Just finished filling it up, and no leaks of course. Here's a few more pic...I'll build the stand and canopy Monay and Tuesday...until then...here ya go =)


----------



## 33truballa33 (Oct 18, 2004)

paint the stand u bum


----------



## DucatiRave21 (May 27, 2005)

looking good!!!!!!! cant wait to see it all done!


----------



## B. Rodgers (Jan 20, 2005)

Hopefully Tuesday will be the day of completion


----------



## B. Rodgers (Jan 20, 2005)

Got the canopy done and an XP3 filter for it along with my AC901 Powerhead. I've got 200 lbs of black gravel in there and I'm going to have to finish the stand after Christmas, cuz I'm broke for now.. Anyway, here's some pics


----------



## EZmoney (May 13, 2004)

Lookin' good, B.


----------



## StuartDanger (Aug 7, 2003)

that looks pimpin!!!
i didnt think that a plywood tank would look anygood, but that looks sweet.
what you puttin in it? and how are you making the canopy?


----------



## B. Rodgers (Jan 20, 2005)

the canopy is done, and it's on the tank! I'll take few more pics real quick...brb

OK, Here They Are...


----------



## piranha threat (Jan 1, 2004)

Looks awesome! Don't you need something to cover those lights?


----------



## StuartDanger (Aug 7, 2003)

straight up pimping

what is it like with suction cups on heaters and powerheads on the plywood, do they stick just like they would on glass?


----------



## B. Rodgers (Jan 20, 2005)

The lights will be fine, the moisture wont be too bad on them, If it becomes a problem, I'll get some acrylic sheets to put over them, but I'm not too worried. As for the suction cups, yes, my pwerhead and my xp3 tubes are all suction cupped into place. the fiberglass resin is smooth just like glass. the top of the canopy and the outside of the tank has all been sealed with fiberglass resin to make the whole thing waterproof, inside and out


----------



## B. Rodgers (Jan 20, 2005)

Here's A Short Video I Just Made About This Tank!

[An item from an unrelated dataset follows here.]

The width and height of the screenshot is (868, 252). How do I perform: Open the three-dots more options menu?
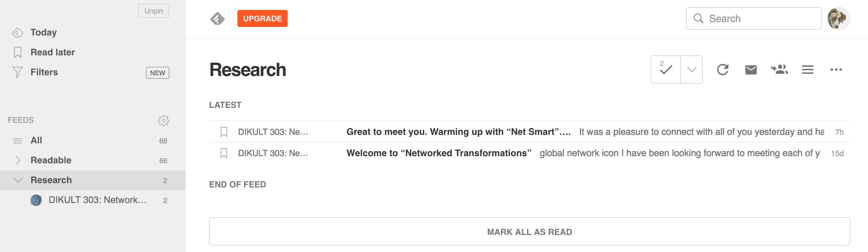(836, 70)

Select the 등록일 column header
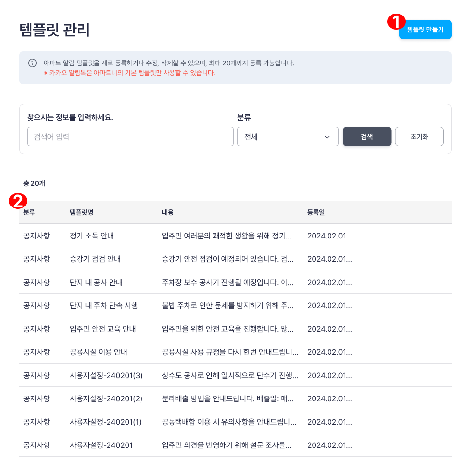point(316,212)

http://media.putfile.com/DIY-Tank


----------



## deezdrama (Jul 9, 2005)

the video says quicktime needs to download a third party file to play it-WTF?


----------



## eL ChiNo LoCo (Apr 16, 2004)

Wow, B. Rodgers nice job, but Id be VERY weary about those lights.. I wouldnt take any chances. Whats holding them together?


----------



## deezdrama (Jul 9, 2005)

yeah - the tank looks great but them lights scare me- there is going to be hella moisture all over them lights


----------



## Sheppard (Jul 8, 2004)

That tank is awesome!

I will definitley be PM'ing you ALOT once I get things under way with my DIY 240g when I move home this summer (i'm away at school right now)

Great work!


----------



## B. Rodgers (Jan 20, 2005)

hehe, the lights have water dripping off of them lol. I'll have to invent something to cover them


----------



## 33truballa33 (Oct 18, 2004)

u dont have to cover them just wipe them dry with ur hands when they get wet


----------



## StuartDanger (Aug 7, 2003)

^^^^^^^^^
or with ur tongue!


----------



## B. Rodgers (Jan 20, 2005)

you're gonna get me killed!


----------



## 33truballa33 (Oct 18, 2004)

B. Rodgers said:


> you're gonna get me killed!


im sure u have licked far more dangerous things hahahaha :rasp:


----------



## SAFETYpin (Feb 1, 2004)

B. Rodgers said:


> hehe, the lights have water dripping off of them lol. I'll have to invent something to cover them


There are water proof end caps that you could change out and then rewire it so the ballast are outside of the tanks. Just a quick suggestion.


----------



## B. Rodgers (Jan 20, 2005)

that's too much work, If they go out, or my fish get electrocuted, then I'll change it, until then, the bulbs only cost $5, so I'll replace them if and when they go out


----------



## BigChuckP (Feb 9, 2004)

Just wanted to drop in and say the tank looks sweet B!


----------



## B. Rodgers (Jan 20, 2005)

thanx Chuck!


----------



## B. Rodgers (Jan 20, 2005)

Finished Product With My 7" Black Mask Elongatus Piranha In It!


----------